Why it’s efficient. Instead of scanning every frame, T* quickly narrows down when to look by scoring a grid, dropping most cells, and zooming into just a few short segments. You get targeted reasoning with very few frames and minimal compute—as low as 30 TFLOPs for temporal search compared to baseline’s 90–200 TFLOPs. Furthermore, T* leverages efficient, off-the-shelf detectors for temporal-spatial search, making it training-free.

This approach enables targeted reasoning using only a small number of frames. Unlike previous methods that rely on exhaustive scoring or full video modeling, T dynamically selects and refines which time regions to examine.*
The Results: Better Accuracy, Lower Cost
The T* framework was tested with leading vision-language models like GPT-4o and LLaVA-72B on long video QA tasks. The improvements were clear:
- LongVideoBench XL: T* improved GPT-4o’s accuracy from 47.1% → 51.9% using only 8 frames, beating uniform sampling baseline with 32 frames.
- Ego4D & VideoMME: T* consistently outperformed static and retrieval-based baselines.
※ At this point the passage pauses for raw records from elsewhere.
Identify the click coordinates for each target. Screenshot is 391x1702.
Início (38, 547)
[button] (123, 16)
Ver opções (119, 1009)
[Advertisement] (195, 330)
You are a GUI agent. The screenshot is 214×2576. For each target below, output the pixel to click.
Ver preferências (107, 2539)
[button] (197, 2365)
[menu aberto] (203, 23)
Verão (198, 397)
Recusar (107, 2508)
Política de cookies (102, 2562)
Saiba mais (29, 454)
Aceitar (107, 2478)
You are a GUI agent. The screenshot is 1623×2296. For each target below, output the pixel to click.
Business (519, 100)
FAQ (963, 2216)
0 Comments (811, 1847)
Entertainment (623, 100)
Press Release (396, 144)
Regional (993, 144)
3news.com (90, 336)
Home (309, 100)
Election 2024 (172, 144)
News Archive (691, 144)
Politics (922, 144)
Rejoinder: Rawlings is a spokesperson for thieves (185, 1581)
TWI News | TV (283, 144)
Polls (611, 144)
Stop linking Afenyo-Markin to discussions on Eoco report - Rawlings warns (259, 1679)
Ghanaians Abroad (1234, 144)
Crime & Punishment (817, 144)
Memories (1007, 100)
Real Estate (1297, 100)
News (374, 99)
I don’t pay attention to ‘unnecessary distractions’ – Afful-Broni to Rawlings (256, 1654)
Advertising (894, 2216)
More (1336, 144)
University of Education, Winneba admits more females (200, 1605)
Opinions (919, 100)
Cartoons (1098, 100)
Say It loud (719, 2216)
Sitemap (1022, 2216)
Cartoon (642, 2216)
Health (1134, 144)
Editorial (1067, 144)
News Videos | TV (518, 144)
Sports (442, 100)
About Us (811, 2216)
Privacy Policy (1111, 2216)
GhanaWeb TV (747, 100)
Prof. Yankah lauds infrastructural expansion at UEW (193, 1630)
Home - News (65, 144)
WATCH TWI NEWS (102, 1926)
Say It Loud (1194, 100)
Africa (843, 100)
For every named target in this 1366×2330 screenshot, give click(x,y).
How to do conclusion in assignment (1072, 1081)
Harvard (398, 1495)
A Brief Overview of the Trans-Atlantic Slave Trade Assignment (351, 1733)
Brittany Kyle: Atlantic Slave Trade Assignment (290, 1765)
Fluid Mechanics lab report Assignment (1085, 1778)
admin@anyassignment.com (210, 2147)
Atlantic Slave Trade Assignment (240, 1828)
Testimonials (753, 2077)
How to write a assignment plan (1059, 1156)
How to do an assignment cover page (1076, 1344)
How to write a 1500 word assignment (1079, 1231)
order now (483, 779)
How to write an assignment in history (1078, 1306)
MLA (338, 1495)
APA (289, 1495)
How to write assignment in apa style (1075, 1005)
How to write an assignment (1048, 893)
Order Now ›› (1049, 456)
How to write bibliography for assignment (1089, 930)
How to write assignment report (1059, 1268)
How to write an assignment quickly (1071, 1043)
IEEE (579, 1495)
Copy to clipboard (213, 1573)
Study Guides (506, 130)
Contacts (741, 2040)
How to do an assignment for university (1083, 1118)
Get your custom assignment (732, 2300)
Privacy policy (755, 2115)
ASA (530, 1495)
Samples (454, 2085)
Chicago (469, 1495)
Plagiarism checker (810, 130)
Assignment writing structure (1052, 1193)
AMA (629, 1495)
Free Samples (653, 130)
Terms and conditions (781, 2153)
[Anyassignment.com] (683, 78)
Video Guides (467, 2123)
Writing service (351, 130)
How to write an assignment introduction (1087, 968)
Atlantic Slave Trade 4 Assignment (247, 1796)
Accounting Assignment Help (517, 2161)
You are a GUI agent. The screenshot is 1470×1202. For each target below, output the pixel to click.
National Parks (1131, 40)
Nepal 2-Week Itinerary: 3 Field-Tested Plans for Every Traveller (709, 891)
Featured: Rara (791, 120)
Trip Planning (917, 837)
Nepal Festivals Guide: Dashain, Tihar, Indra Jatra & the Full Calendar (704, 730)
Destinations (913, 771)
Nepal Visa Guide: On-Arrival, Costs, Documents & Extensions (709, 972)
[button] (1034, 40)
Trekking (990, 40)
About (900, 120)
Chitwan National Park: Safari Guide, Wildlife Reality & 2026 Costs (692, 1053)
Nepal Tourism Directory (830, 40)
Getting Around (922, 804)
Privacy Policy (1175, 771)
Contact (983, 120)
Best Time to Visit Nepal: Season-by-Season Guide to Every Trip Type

- Efficiency: T* reduced compute costs to 30.3 TFLOPs, about 3–5× fewer FLOPs than VideoAgent and other adaptive methods, improving overall latency from 30+ s → 10.4 s.

Our paper, dataset, and code can be found at https://lvhaystackai.com/
Looking Ahead
We hope this work inspires more efficient, human-aligned approaches to long-form understanding. Future work includes incorporating multimodal cues like audio, subtitles, and gestures; expanding benchmarks; and refining evaluation metrics beyond accuracy.